**Task details**
Once the images are set aside, output the listing exactly as it stands.

*** Provided records ***

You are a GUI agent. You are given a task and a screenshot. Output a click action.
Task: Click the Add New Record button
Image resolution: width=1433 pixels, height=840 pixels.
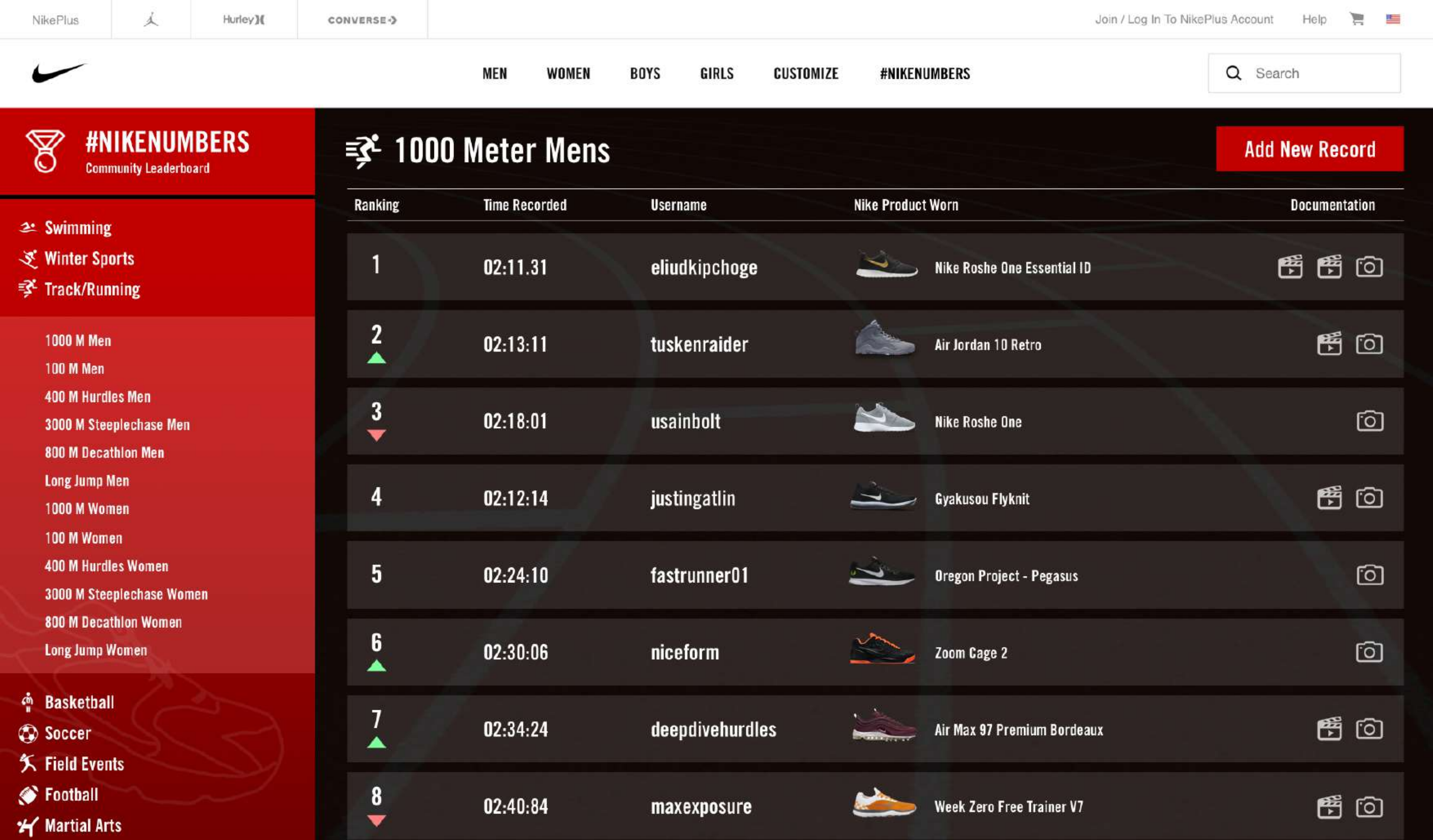tap(1309, 149)
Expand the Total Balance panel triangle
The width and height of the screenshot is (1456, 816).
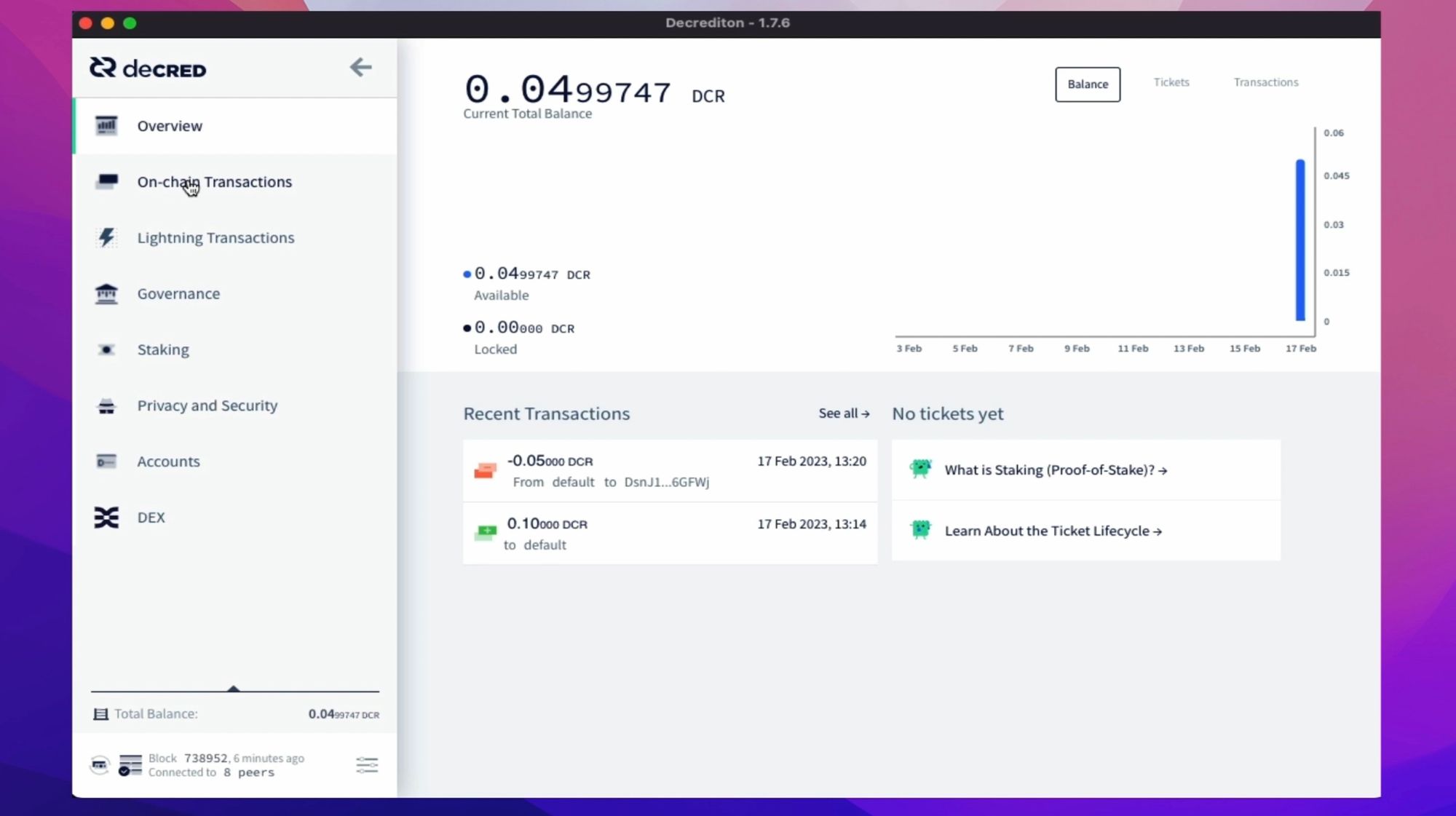point(234,688)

*** End of Provided records ***

**Answer box**
You are a GUI agent. You are given a task and a screenshot. Output a click action.
Task: Click the Add New Record button
Image resolution: width=1433 pixels, height=840 pixels.
tap(1309, 149)
Expand the Total Balance panel triangle
The width and height of the screenshot is (1456, 816).
point(234,688)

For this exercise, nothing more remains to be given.